"A França perdeu uma batalha, mas não perdeu a guerra", é assim que começa o apelo feito por De Gaulle há 80 anos a partir de Londres, aos microfones da BBC, dirigido à França livre.
Mas, na verdade, não há registo desta primeira mensagem e só a gravação do apelo de 22 de junho chegou aos nossos dias.
"O 18 de junho tornou-se uma data emblemática para a França e símbolo de que houve uma oposição ao Armistício, mas isso foi tudo construído no pós-guerra", explicou à agência Lusa Sylvie Zaidman, diretora do Museu da Libertação de Paris.
O ano de 2020 é considerado marco da memória de De Gaulle.
É neste período que se celebram os 120 anos do seu nascimento, os 50 da sua morte e os 80 do seu apelo histórico, levando mesmo o Presidente da República, Emmanuel Macron, a declarar 2020 como o ano do general.
Mas em 1940, poucos sabiam quem era este jovem general de 49 anos que entrou no Governo como subsecretário de Estado da Defesa Nacional a 05 de junho de 1940 só para ver a França capitular onze dias depois à ocupação alemã quando o marechal Philippe Pétain assume as rédeas do novo Governo.
"A construção da resistência ficou a dever-se à habilidade de De Gaulle. Uma habilidade política única. Conseguiu impor a ideia que ele encarnava a verdadeira França e que ele não era nada nem legalmente nem juridicamente. E que essa verdadeira França não estava em Vichy, mas foi muito difícil impor-se", continuou Sylvie Zaidman.
Na verdade, sabe-se agora que o apelo de 18 de junho foi muito pouco escutado pelos franceses. Em pânico devido à invasão alemã e assustados com os bombardeamentos de Paris a 03 de junho, dois milhões de parisienses - dos três milhões que viviam na capital nessa altura - puseram-se em fuga sem saber onde ir.

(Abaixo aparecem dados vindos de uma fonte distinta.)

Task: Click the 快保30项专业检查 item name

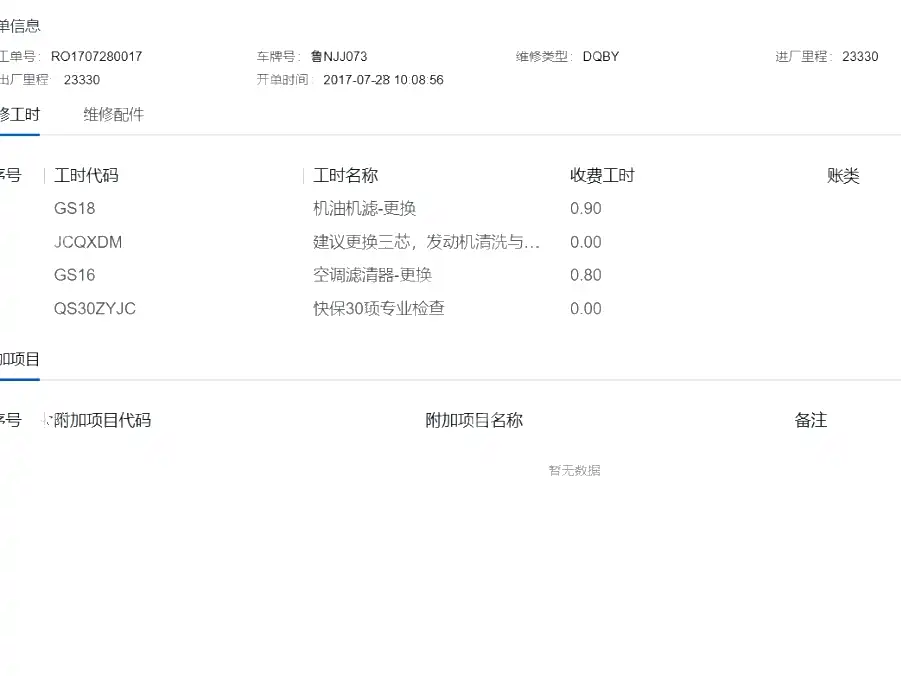Action: (379, 308)
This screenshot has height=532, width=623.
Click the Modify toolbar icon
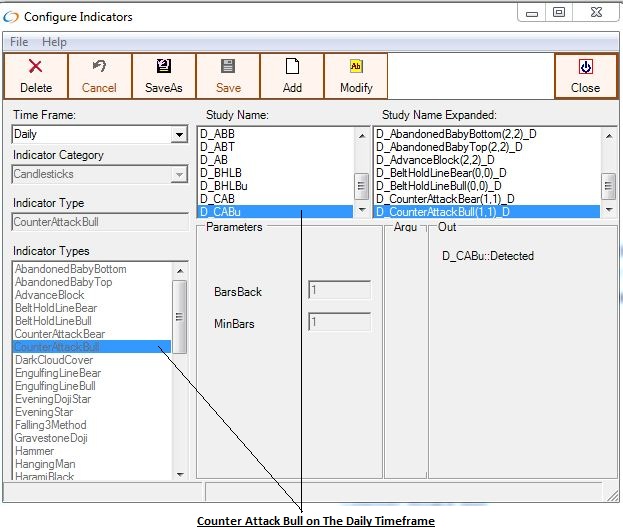pos(356,67)
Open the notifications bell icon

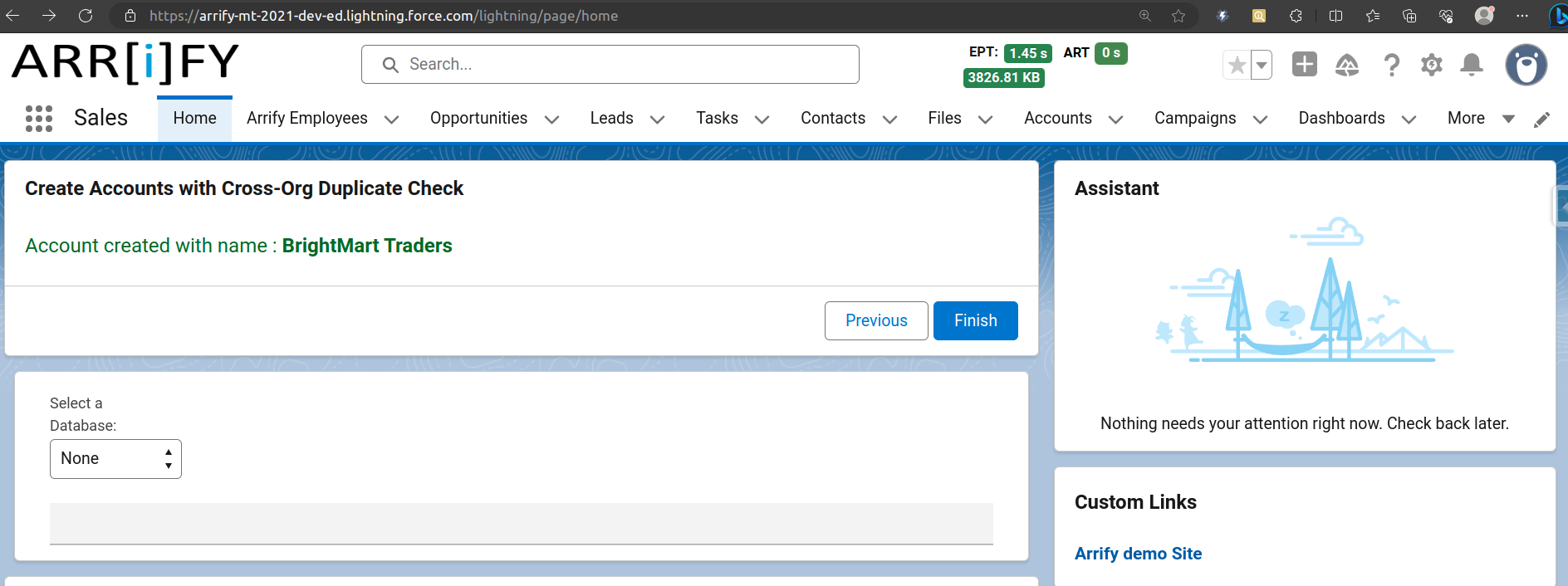pyautogui.click(x=1471, y=65)
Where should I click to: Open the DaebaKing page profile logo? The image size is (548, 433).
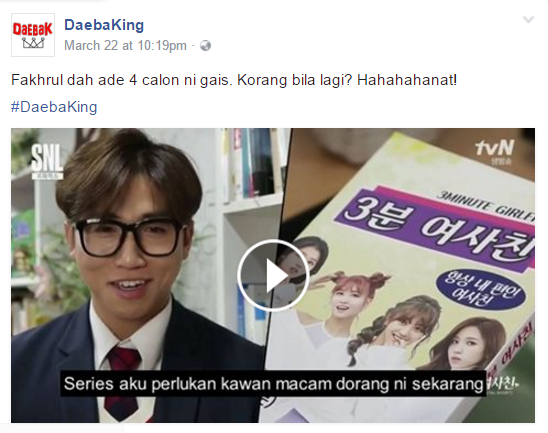[33, 35]
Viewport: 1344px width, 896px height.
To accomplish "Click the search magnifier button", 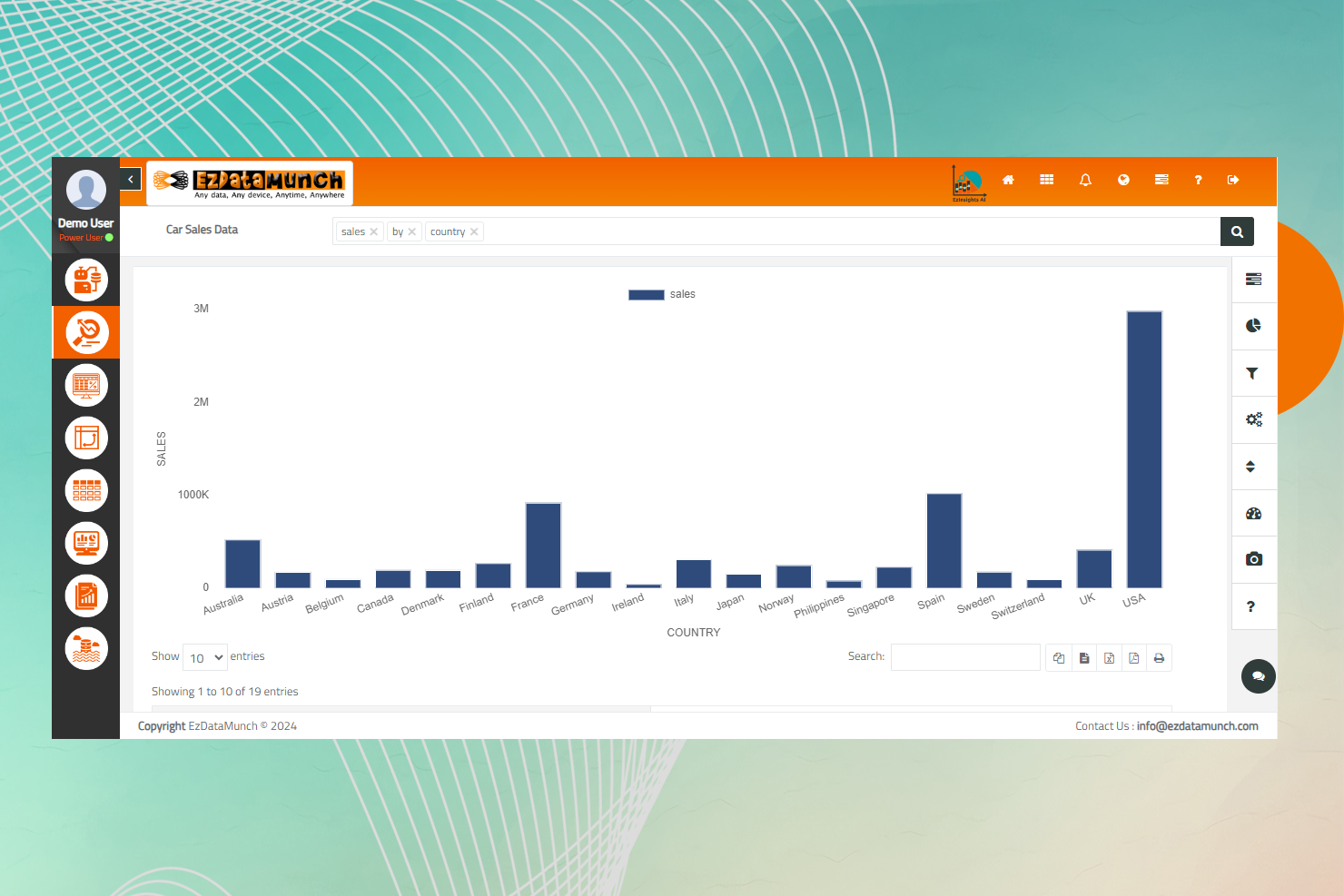I will click(x=1237, y=231).
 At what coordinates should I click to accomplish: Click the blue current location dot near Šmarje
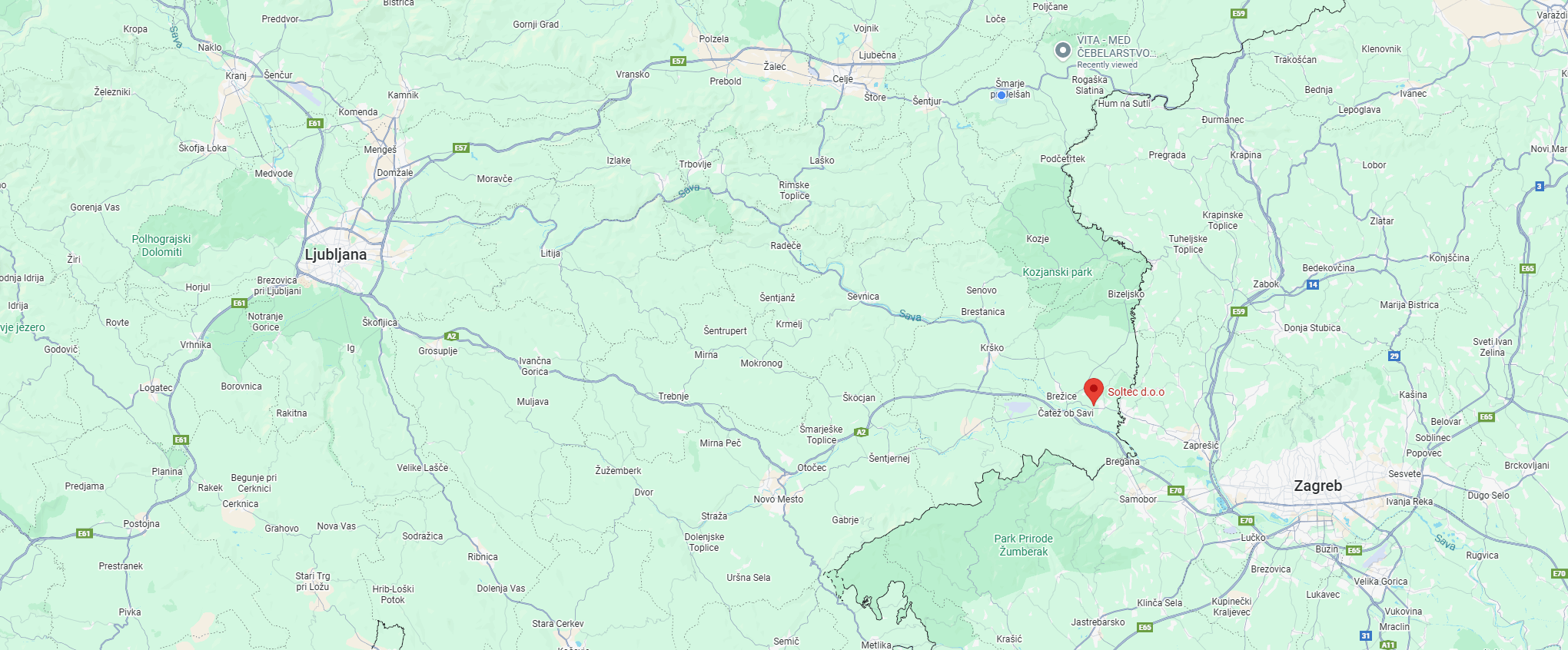1002,95
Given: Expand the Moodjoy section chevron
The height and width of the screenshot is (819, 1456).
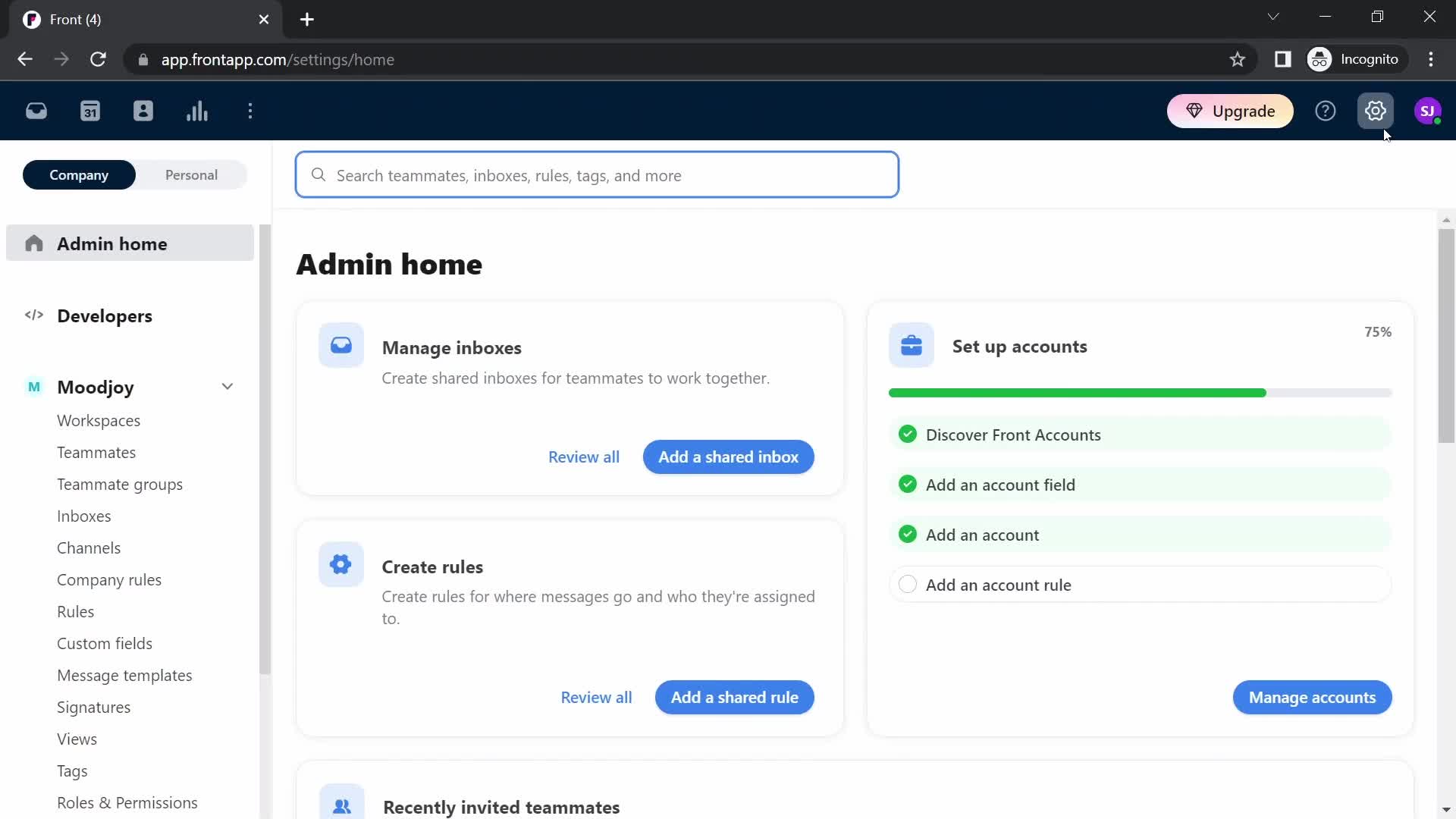Looking at the screenshot, I should click(228, 387).
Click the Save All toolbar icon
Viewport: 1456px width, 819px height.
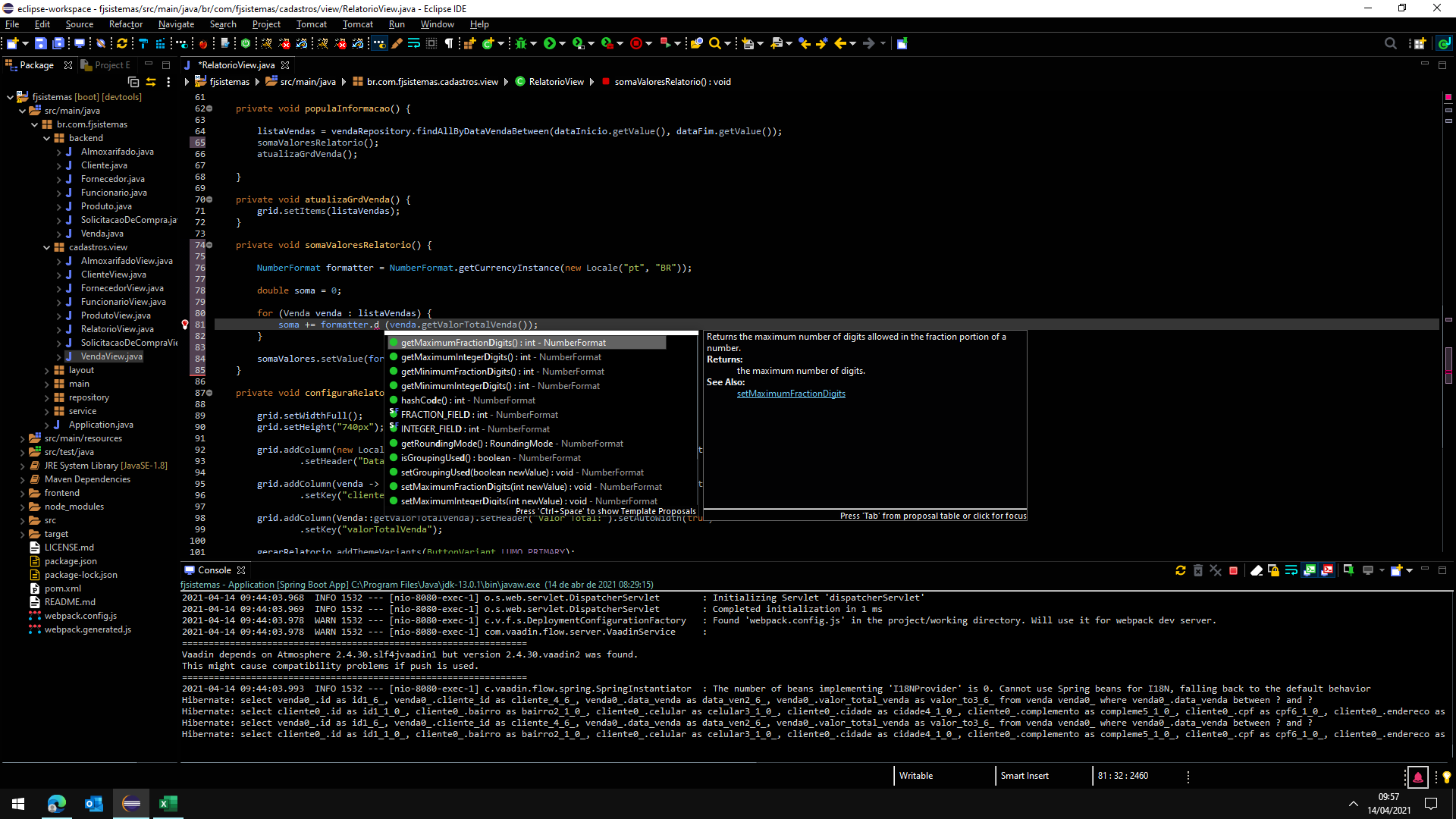pyautogui.click(x=58, y=43)
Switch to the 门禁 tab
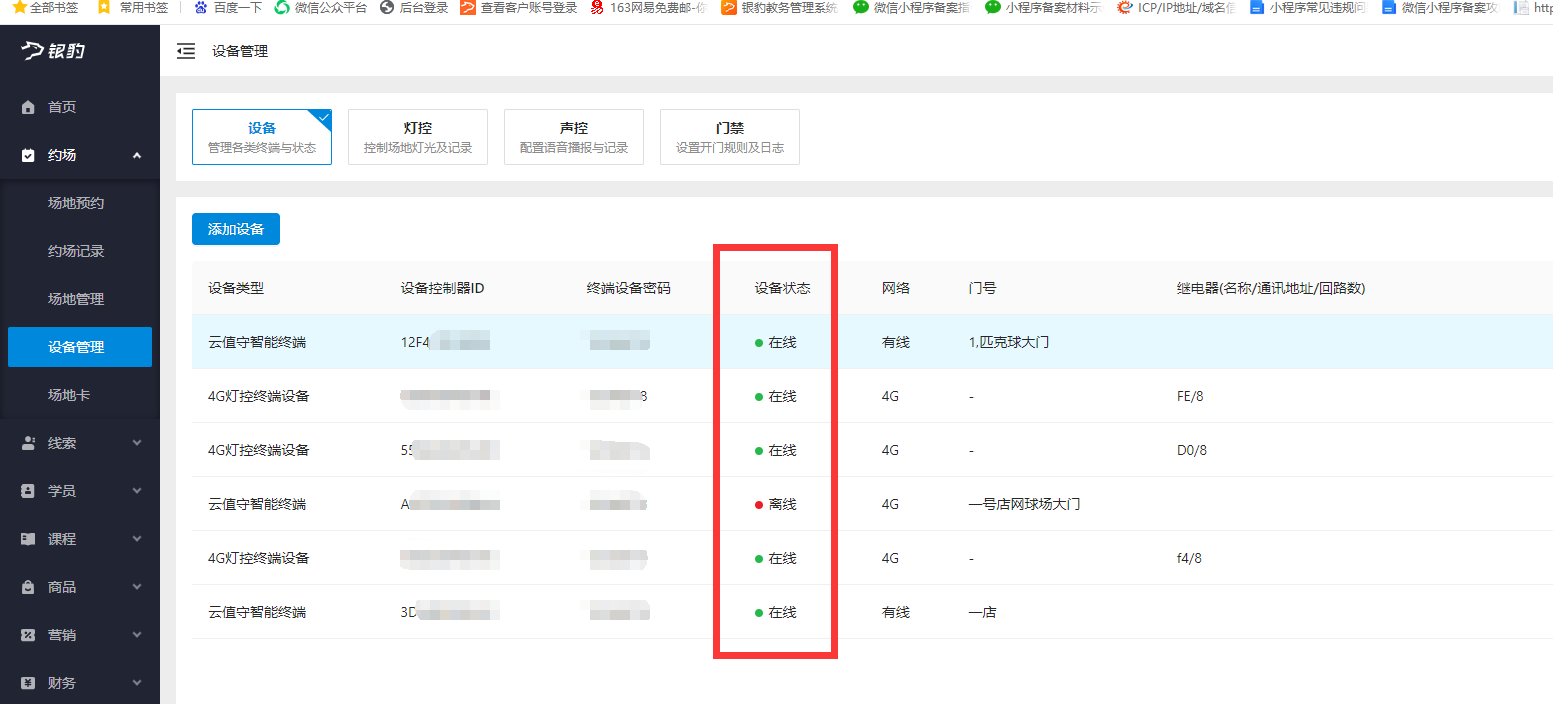1553x704 pixels. coord(729,136)
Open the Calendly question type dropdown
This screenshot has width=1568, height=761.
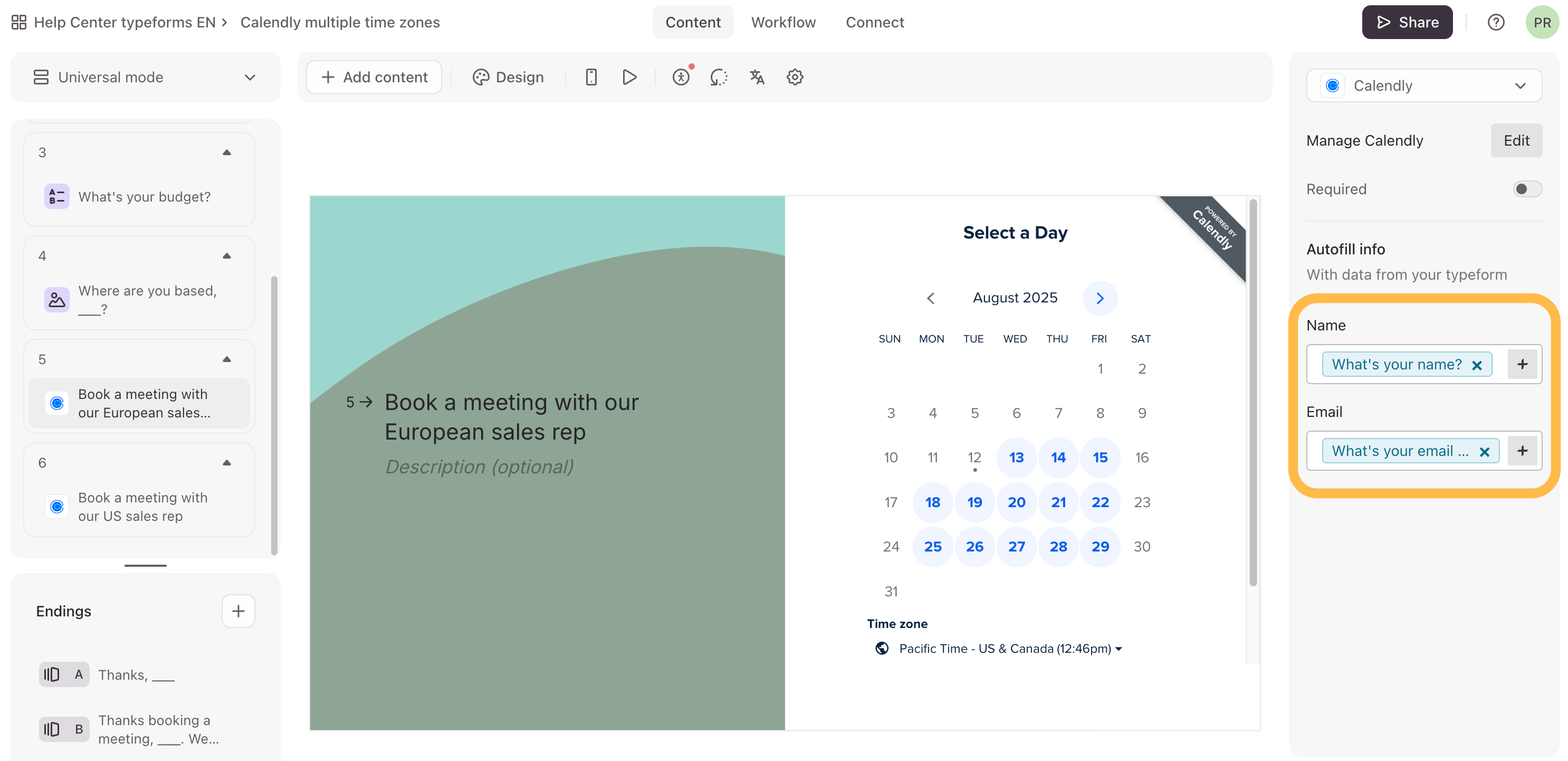point(1424,86)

"É um movimento de refugiados. As pessoas não sabiam para onde ir, só queriam fugir daqui. Há, no total, 8 milhões de pessoas nas estradas em França e todas as categorias sociais partiram. É um caos indescritível", descreveu Zaidman, que é também co-comissária da exposição "1940, os parisienses em êxodo" que começou a 27 de fevereiro e foi prolongada devido à pandemia até 13 de dezembro.
Assim, segundo a historiadora, De Gaulle foi "pouco escutado" num primeiro momento e, aos poucos, tornou-se numa figura reconhecida pelos franceses.
"A grande vantagem de De Gaulle foi que ele tinha muito tempo de antena na rádio. Primeiro na BBC, que era controlada pelos ingleses, mas depois quando foi para África, pôde dizer tudo o que queria. E os franceses começaram a ouvi-lo, porque apesar de ser proibido, preferem ouvir outra rádio para além da rádio oficial", sublinhou.
Esta capacidade de reunir os franceses à sua volta foi lembrada a 17 de maio, de forma simbólica, pelo Presidente Emmanuel Macron.
"De Gaulle disse-nos que a França é forte quando conhece o seu destino, quando se une e quando procura a coesão à volta de uma ideia nacional que nos reúne e onde as discórdias se tornam algo acessório", disse o líder francês durante a cerimónia em La-Ville-aux-Bois-les-Dizy, num discurso que se adapta também aos tempos de pandemia.
Para Sylvie Zaidman, o 18 de junho de 1940 resta como um momento da memória coletiva e algo "construído depois dos factos".
"É a memória dos vencedores, que, em França, foi o General de Gaulle", concluiu.